Starting in the 1990s, coinciding with the increase in subsea completions, well intervention with highly capable remotely operated vehicles (ROVs) has developed into a common third-party addition to a floating mobile offshore drilling unit (MODU).
ROV capabilities
Modern ROVs have the ability to “fly” by means of an umbilical that is attached to the transport cage (or “garage”). Once the ROV leaves its cage, it may traverse for approximately 100 ft. The operator, or pilot, controls the flight pattern and position of the ROV, so it will not become entangled in its own umbilical or other items.
Most ROVs have visual and recording capabilities, in addition to manipulator arms with various degrees of strength, feedback, and lifting capability. ROV technology has far exceeded water depth ratings of MODUs; the capabilities and reliability of these units have improved considerably. Common tasks include:
- Changing of wellhead sealing ring gaskets
- Control of some functions on the BOP stack in an emergency
- Retrieval/installation of items on the wellhead or production hardware
- Inspection, as well as inspections with the subsea television system
With the increase in the use of subsea completions to develop whole fields, ROVs have become an integral part of deepwater development. With subsea development, MODUs do the drilling and most of the completion, including:
- Setting trees
- Flying leads
- Jumper hoses and pipelines
- Umbilicals
- Production risers
- Production skids
- Templates
All of the above require ROV intervention. When wells need to be worked over, ROVs are necessary and are usually launched off MODUs or intervention vessels working in conjunction with a MODU.
As ROVs have become more important in floating MODU operations, the size and space requirements have increased dramatically. For intervention and completions, it is not uncommon to have:
- Two ROV systems, requiring the storage and operating porch to be used as a work platform
- Structural reinforcement for the deployment winch
- Fendering to prevent the ROV from hitting the MODU columns/lower hull
- Electrical power to support the unit (can be > 200 to 300 KVA)
- Variable deck load (VDL)
- Deck space
This can amount to a considerable support system that the MODU must accommodate, so planning ahead is important.

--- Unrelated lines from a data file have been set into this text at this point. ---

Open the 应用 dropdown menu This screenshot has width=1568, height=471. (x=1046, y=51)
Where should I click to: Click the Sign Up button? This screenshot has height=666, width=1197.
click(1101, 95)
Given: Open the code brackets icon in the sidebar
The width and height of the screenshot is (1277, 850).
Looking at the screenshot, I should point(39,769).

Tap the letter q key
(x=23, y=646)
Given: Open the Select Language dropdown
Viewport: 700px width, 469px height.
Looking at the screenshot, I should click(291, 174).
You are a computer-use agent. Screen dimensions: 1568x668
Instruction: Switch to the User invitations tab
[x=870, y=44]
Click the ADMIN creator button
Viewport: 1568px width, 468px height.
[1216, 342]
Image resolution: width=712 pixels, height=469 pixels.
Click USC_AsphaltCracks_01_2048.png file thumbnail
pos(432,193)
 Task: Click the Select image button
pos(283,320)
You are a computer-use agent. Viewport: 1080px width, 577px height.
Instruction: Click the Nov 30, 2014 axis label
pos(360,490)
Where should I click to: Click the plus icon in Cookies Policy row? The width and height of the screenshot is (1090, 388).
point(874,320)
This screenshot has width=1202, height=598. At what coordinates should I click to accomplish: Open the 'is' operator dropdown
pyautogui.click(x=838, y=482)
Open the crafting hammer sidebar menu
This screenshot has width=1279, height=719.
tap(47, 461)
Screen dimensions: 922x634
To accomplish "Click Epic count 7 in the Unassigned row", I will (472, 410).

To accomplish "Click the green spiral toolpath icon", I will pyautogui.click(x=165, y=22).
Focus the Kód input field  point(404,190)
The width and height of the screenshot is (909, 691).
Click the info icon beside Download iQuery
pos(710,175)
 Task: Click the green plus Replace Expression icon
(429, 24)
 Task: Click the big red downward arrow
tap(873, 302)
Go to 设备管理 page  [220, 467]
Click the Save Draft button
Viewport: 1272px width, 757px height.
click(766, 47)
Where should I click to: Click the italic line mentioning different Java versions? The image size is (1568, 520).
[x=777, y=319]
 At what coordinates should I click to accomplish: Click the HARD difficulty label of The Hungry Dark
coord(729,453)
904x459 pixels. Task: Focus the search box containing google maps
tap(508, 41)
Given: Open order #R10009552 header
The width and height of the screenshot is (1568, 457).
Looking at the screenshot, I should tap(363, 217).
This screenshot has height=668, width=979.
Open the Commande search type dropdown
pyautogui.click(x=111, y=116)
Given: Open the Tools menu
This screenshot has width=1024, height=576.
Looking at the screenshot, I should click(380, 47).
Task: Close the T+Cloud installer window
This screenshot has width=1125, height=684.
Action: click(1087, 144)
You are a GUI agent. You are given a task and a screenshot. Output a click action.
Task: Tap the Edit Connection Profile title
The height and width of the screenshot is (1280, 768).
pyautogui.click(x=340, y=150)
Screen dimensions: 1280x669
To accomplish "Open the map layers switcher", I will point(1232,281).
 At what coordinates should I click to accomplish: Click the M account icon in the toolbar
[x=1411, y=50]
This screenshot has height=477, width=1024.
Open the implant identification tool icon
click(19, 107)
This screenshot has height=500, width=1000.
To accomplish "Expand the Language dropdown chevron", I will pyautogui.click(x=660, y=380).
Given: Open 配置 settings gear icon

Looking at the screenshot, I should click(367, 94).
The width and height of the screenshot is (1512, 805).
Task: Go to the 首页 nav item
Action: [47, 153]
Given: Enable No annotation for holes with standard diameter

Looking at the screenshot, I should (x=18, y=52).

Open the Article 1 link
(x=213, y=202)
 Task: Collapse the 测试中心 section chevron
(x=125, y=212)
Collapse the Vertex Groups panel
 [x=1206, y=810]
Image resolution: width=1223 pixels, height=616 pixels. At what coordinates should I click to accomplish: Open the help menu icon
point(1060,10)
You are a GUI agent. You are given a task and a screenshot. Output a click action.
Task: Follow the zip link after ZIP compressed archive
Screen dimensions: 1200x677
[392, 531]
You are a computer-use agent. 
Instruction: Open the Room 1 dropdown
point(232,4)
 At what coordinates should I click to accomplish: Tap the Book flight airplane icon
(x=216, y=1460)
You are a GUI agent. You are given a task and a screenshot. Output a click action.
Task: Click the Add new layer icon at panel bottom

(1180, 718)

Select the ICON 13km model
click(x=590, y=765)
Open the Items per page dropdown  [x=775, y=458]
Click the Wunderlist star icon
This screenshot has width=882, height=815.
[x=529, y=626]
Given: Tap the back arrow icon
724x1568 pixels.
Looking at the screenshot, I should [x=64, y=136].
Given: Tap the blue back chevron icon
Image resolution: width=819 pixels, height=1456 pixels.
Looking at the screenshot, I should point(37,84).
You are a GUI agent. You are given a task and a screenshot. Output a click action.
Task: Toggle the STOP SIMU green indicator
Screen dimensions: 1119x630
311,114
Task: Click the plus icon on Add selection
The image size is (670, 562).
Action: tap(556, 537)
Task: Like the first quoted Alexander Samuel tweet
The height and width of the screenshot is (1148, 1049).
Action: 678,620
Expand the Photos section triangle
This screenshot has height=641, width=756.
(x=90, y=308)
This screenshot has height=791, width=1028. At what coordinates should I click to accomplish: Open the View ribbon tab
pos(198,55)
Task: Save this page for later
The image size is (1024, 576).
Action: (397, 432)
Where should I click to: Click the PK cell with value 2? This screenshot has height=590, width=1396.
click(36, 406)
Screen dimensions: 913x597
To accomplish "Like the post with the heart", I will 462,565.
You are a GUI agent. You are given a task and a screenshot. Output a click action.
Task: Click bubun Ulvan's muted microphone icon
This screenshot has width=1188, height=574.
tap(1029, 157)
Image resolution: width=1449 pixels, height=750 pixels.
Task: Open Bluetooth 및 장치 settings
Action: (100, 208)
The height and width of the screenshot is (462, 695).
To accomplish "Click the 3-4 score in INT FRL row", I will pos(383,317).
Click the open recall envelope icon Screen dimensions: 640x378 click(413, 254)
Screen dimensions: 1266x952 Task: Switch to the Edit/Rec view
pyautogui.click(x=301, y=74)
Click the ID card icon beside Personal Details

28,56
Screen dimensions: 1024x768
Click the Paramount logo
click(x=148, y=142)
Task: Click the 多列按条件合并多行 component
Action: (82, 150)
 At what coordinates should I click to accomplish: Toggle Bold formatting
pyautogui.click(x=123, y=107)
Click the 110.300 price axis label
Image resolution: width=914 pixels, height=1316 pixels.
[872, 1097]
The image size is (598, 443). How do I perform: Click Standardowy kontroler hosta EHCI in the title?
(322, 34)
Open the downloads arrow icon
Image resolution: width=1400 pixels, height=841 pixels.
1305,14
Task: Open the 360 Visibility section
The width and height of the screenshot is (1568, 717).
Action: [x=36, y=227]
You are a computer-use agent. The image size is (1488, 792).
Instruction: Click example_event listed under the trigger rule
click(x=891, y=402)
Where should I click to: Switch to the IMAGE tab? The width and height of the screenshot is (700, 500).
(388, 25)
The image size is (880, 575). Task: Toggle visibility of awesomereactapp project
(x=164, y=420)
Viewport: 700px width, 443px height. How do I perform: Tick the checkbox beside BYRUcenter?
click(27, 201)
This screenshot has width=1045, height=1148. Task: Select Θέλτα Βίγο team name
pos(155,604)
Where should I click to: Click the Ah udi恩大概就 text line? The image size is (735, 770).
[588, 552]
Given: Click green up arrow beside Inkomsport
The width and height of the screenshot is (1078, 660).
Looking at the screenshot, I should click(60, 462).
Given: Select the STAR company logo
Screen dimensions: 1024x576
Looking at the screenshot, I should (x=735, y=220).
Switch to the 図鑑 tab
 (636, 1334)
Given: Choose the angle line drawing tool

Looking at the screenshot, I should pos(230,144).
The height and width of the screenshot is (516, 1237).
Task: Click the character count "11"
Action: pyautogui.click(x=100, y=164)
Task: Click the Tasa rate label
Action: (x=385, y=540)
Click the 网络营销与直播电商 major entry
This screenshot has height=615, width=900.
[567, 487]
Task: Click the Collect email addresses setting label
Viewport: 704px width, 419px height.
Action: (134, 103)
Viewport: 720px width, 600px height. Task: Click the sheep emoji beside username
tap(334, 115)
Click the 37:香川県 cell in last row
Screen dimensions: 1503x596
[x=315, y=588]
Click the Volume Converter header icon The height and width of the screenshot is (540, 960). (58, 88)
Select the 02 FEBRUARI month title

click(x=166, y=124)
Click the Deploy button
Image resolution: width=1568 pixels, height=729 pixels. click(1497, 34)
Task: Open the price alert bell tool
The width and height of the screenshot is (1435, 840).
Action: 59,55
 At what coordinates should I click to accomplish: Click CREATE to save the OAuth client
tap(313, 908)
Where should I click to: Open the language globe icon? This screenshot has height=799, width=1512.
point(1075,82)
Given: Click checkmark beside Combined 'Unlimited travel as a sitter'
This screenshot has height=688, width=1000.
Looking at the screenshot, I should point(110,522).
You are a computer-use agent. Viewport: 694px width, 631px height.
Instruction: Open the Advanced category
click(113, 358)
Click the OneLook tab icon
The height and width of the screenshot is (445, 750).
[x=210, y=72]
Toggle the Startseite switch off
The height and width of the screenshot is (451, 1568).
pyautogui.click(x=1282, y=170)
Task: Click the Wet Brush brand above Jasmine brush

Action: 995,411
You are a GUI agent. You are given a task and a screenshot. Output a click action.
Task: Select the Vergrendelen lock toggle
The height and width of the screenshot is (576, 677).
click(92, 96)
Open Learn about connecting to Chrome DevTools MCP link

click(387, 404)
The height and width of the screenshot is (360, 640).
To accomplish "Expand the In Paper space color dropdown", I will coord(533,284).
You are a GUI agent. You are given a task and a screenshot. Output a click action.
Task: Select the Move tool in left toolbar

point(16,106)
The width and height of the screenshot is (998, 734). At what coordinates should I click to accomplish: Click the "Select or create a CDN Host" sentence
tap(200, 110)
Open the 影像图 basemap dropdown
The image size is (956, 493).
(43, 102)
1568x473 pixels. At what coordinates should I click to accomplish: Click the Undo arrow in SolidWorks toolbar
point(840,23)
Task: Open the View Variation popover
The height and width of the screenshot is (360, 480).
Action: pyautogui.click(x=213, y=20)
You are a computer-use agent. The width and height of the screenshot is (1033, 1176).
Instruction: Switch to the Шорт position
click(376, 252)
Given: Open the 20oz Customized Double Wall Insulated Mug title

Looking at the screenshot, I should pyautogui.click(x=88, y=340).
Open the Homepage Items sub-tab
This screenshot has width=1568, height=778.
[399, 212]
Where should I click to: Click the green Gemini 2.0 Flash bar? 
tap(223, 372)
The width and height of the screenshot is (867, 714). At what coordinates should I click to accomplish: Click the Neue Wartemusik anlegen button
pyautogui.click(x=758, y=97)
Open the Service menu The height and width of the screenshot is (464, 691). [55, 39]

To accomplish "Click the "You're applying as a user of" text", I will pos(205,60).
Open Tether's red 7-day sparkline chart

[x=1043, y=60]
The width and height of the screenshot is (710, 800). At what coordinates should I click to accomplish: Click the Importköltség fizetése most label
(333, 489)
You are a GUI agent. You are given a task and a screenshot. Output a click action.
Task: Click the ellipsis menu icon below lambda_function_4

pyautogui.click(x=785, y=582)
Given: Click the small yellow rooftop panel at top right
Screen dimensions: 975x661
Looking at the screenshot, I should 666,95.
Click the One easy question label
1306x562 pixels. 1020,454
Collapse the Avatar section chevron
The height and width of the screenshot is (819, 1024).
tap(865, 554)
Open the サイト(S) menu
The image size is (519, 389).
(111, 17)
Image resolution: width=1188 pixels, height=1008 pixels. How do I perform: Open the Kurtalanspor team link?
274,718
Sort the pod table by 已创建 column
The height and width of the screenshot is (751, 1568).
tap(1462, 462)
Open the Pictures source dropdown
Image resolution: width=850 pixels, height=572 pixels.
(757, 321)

Not every MODU can accommodate the larger ROV systems from a weight (some times over 40 tons), space (2,500 square ft. or more), or power standpoint.
References
Noteworthy papers in One Petro
Giuseppe Conte and Andrea Serrani 2001. Sensor Fusion Approach in Remotely Operated Vehicle Control, Offshore Technology Conference, 30 April-3 May 2001. 13252-MS. http://dx.doi.org/10.4043/13252-MS.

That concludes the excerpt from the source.